== OBJECTIVE A ==
Answer these from the forum thread about California's magazine ban:
(i) On what day of the week did the federal judge block the California law?
(ii) Which county's sheriff does Stick mention as refusing to enforce the ban?
(iii) To what month and year has the "assault weapon" registry reportedly been pushed back?
== OBJECTIVE B ==
In the forum thread about California's magazine ban, how would you put this sentence into Spanish: "The judge ruled that the ban approved by the Legislature last year takes away gun owners' Second Amendment rights and amounts to the government taking people's private property without compensation."
== OBJECTIVE C ==
Which distinct usernames post in the forum thread about California's magazine ban?

== DOCUMENT TEXT ==
____________________
# Constitution wins in CA (for now)



## Sasquatch (Dec 12, 2014)

I know the Commie's here in CA will fight this all the way but I hope this is the start of something good.



> A federal judge on Thursday blocked a California law set to take effect Saturday that would have barred gun owners from possessing high-capacity ammunition magazines.
> 
> The judge ruled that the ban approved by the Legislature last year takes away gun owners' Second Amendment rights and amounts to the government taking people's private property without compensation.


https://www.yahoo.com/news/judge-blocks-californias-high-capacity-magazine-ban-000810499.html


----------



## Stick (Sep 29, 2014)

Good news. First I'd heard of this. Was just reading another thread about the ban, and the Shasta county sheriff refusing to enforce it.


----------



## Sasquatch (Dec 12, 2014)

I saw a post on another board about the "assault weapon" mandatory registry in CA has been pushed back to July 2018. But I don't have confirmation yet. Gonna look into it.


----------



## Smitty901 (Nov 16, 2012)

The 9th will toss that ruling out.


----------



## Camel923 (Aug 13, 2014)

I am afraid @Smitty901 is correct.


----------



## Illini Warrior (Jan 24, 2015)

this next SCOTUS session should be interesting - they passed on any 2A related cases finishing out the spring 2017 session .... but next fall there'll be another new conservative judge - maybe two??? .... these type of CA laws will undoubtedly get a review over the next few years - if not the big ole Trump matzah ball involving a nationwide CCW law ....


----------



## Doc Holliday (Dec 22, 2012)

This is why I moved out of that hell hole 2 yeas ago! I vow to never cross that state line again...


----------
____________________
== DATA SUPPLIED ==

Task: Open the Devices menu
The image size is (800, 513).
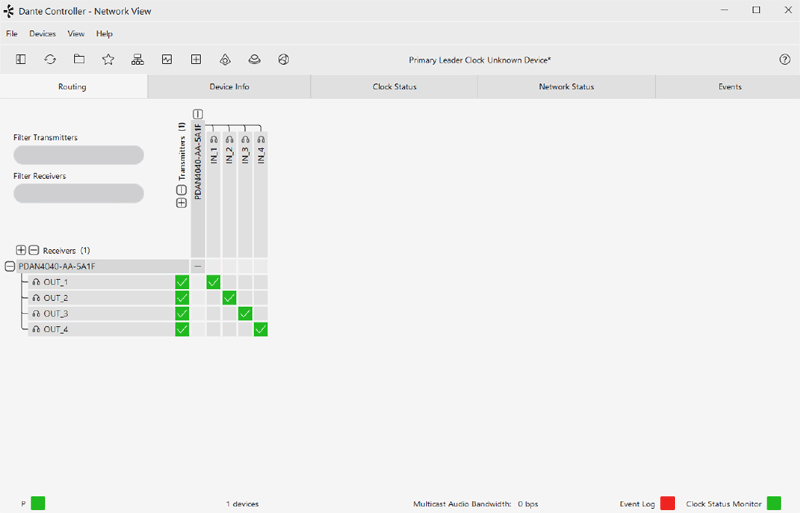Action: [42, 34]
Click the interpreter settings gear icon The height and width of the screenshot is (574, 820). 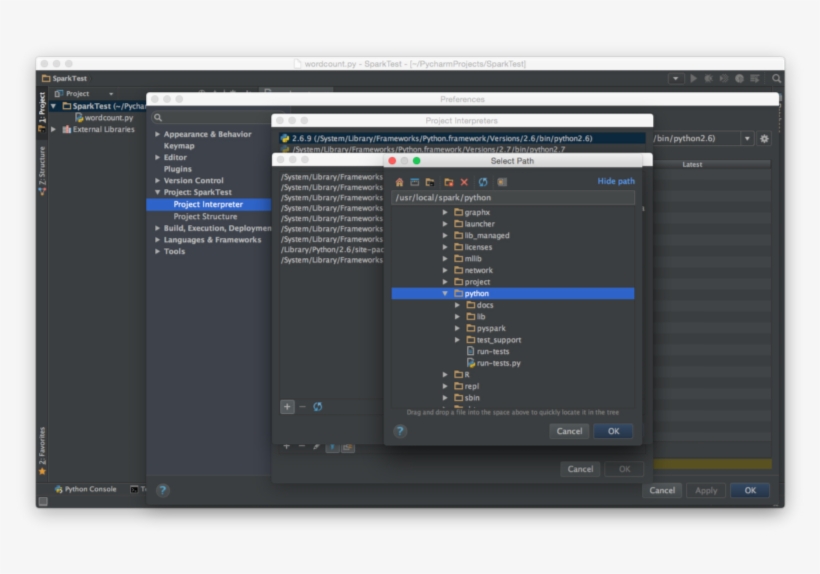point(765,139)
____________________
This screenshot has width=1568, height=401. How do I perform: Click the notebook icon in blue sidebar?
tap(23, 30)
____________________
== RESPONSE A ==
(i) Thursday
(ii) Shasta County
(iii) July 2018

== RESPONSE B ==
El juez dictaminó que la prohibición aprobada por la Legislatura el año pasado priva a los propietarios de armas de sus derechos de la Segunda Enmienda y equivale a que el gobierno se apodere de la propiedad privada de las personas sin compensación.

== RESPONSE C ==
Sasquatch, Stick, Smitty901, Camel923, Illini Warrior, Doc Holliday